La crise que traverse la Fédération gabonaise de judo, Fégajudo, continue de faire d’innocentes victimes. Après les seniors, au mois d’avril dernier, ce sont les cadets et juniors qui viennent de rater le rendez-vous du championnat d’Afrique qui a débuté le lundi 8 mai dernier au Caire, en Egypte.

Lors de la journée inaugurale, ce même lundi, on a constaté que le Gabon n’avait pas encore inscrit ses judokas. Qui devait le faire entre Ghislain Essabé, le Secrétaire général intérimaire nommé par le ministère des Sports, ou le président André Franck Angwé Aboughé, récemment élu trésorier général de l’Union africaine de judo, UAJ, et dont le bureau fédéral avait été suspendu par la tutelle, il y a deux mois, puis reconduit tacitement pour « l’expédition des affaires courantes  jusqu’à la tenue très prochaine » de l’élection de la Fégajudo ?

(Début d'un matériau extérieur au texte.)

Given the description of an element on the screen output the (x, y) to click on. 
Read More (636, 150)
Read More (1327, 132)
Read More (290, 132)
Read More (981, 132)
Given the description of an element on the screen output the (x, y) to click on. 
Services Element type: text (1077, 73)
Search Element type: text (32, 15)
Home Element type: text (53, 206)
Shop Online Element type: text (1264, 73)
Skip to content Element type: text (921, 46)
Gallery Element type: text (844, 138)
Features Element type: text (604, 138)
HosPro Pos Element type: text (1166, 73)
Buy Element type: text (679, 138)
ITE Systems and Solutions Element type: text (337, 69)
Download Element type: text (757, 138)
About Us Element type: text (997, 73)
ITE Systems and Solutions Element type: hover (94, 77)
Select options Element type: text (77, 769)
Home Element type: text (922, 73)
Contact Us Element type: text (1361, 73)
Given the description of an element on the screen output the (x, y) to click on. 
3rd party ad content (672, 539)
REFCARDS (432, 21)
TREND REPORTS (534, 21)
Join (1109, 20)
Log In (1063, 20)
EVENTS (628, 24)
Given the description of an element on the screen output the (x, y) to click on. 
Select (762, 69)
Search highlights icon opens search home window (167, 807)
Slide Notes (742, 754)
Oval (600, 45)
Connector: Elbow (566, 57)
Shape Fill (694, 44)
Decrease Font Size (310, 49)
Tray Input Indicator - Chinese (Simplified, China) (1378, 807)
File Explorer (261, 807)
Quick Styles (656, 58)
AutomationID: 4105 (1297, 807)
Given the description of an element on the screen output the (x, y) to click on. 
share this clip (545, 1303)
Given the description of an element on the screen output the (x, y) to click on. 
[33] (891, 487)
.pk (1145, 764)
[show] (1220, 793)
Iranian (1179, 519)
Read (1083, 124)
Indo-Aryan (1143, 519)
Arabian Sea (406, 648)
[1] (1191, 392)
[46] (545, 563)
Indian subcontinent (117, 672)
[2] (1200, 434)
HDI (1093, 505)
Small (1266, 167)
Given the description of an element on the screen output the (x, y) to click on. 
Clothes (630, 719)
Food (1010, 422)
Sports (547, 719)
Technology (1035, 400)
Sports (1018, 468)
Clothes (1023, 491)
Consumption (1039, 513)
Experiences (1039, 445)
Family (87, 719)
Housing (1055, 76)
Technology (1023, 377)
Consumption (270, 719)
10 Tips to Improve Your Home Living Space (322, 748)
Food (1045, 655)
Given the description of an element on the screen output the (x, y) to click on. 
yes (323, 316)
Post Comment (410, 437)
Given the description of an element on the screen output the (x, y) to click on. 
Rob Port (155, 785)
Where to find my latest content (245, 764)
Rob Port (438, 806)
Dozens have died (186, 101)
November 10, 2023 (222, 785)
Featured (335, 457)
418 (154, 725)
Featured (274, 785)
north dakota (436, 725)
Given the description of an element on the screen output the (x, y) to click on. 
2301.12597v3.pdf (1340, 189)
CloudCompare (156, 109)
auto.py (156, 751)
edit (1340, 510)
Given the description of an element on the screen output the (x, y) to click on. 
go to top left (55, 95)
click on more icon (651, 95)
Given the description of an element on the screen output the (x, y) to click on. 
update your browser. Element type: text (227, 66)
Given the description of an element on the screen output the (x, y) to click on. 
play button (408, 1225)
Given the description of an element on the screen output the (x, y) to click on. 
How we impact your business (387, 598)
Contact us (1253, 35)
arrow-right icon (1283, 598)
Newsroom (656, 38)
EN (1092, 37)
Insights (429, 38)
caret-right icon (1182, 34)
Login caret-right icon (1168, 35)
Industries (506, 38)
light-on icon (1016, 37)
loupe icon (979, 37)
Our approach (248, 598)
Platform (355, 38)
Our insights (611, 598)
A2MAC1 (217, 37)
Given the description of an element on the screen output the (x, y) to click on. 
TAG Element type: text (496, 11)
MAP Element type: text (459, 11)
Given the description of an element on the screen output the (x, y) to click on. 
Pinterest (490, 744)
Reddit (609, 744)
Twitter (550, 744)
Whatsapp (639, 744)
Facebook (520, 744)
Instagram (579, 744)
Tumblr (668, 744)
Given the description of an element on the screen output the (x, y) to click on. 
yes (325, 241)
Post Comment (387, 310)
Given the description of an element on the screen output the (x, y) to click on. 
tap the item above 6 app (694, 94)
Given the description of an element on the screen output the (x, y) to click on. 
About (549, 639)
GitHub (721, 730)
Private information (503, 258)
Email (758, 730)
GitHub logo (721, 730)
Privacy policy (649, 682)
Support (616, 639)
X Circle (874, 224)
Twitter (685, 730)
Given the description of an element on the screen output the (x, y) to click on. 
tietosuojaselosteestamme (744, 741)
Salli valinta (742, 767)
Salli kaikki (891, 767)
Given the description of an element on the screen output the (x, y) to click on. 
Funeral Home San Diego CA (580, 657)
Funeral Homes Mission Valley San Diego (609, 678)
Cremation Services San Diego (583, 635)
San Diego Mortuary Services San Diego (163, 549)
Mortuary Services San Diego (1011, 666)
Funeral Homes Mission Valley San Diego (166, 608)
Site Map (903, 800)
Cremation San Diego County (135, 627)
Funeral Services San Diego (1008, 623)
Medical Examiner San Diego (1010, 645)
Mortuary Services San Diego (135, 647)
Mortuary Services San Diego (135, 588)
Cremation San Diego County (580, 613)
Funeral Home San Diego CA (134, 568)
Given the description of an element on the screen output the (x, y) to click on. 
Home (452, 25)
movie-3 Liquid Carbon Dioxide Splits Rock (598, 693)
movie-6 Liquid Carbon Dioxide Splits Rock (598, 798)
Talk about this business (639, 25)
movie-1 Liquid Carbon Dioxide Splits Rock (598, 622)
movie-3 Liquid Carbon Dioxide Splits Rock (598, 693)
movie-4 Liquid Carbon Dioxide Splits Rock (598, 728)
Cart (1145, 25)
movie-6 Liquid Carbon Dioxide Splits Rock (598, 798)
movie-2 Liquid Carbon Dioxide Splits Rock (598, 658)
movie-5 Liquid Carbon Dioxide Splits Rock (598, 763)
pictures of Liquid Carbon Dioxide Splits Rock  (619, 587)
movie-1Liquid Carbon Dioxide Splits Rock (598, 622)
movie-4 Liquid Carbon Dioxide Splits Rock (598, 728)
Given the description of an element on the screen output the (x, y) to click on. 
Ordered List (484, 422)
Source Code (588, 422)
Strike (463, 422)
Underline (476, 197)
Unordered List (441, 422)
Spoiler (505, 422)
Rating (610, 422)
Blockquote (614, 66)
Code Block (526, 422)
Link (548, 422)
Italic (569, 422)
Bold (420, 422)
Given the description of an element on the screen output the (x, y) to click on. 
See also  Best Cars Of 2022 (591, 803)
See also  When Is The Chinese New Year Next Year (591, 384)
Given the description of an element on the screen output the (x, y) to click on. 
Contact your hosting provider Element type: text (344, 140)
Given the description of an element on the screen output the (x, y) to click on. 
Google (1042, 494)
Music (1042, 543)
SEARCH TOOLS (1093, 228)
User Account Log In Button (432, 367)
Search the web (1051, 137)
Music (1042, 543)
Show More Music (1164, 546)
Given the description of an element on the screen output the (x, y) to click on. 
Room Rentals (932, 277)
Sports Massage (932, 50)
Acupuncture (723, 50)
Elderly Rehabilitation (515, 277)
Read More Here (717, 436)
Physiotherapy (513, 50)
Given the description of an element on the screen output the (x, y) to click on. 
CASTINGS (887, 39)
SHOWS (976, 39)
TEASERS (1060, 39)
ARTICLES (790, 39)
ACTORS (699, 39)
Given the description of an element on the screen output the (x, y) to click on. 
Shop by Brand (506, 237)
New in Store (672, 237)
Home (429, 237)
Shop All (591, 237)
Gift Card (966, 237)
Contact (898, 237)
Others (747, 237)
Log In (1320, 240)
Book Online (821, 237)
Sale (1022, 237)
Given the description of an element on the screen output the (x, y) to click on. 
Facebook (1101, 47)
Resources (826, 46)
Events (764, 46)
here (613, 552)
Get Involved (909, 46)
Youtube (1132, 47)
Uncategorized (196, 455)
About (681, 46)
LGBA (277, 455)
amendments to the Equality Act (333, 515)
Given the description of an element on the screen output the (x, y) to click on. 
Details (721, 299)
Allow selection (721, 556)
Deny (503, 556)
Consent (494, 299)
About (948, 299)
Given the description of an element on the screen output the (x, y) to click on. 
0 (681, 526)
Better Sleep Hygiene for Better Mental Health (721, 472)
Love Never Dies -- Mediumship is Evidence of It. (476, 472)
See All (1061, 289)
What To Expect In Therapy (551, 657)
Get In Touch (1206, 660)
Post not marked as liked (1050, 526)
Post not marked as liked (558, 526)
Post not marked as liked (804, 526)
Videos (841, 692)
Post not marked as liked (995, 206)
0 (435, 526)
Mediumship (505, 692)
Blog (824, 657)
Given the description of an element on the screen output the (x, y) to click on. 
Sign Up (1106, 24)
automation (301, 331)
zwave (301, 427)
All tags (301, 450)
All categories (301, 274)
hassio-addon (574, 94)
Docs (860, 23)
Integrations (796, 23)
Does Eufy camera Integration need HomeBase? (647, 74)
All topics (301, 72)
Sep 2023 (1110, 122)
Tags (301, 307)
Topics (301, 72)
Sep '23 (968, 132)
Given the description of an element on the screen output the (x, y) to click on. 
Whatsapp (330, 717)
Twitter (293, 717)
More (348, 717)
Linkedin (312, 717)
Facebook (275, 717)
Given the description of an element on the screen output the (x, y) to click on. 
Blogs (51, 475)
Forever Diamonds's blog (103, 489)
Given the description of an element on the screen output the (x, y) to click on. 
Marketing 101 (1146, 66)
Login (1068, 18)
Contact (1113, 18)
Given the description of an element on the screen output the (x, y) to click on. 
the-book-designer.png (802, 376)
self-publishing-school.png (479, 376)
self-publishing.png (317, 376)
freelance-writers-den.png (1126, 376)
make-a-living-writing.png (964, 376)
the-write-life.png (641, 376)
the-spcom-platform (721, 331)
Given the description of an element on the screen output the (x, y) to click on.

Mais, avec la mise sous tutelle financière de la Fégajudo par le ministère des Sports, il fallait bien s’attendre à de sérieux désagréments aux conséquences fâcheuses. Pour la seconde fois, en l’espace d’un mois, le nouveau Trésorier général de l’UAJ assiste à une compétition africaine sans ses jeunes compatriotes.

Les deux championnats d’Afrique, senior et cadet-junior, ratés, les regards des judokas gabonais, dans la course pour les JO 2020 au Japon, sont tournés vers l’avenir avec les prochains Jeux de la Francophonie dont le coup d’envoi est prévu dans 71 jours en Côte d’Ivoire. La participation des athlètes gabonais paraît en pointillé chez les oracles consultés.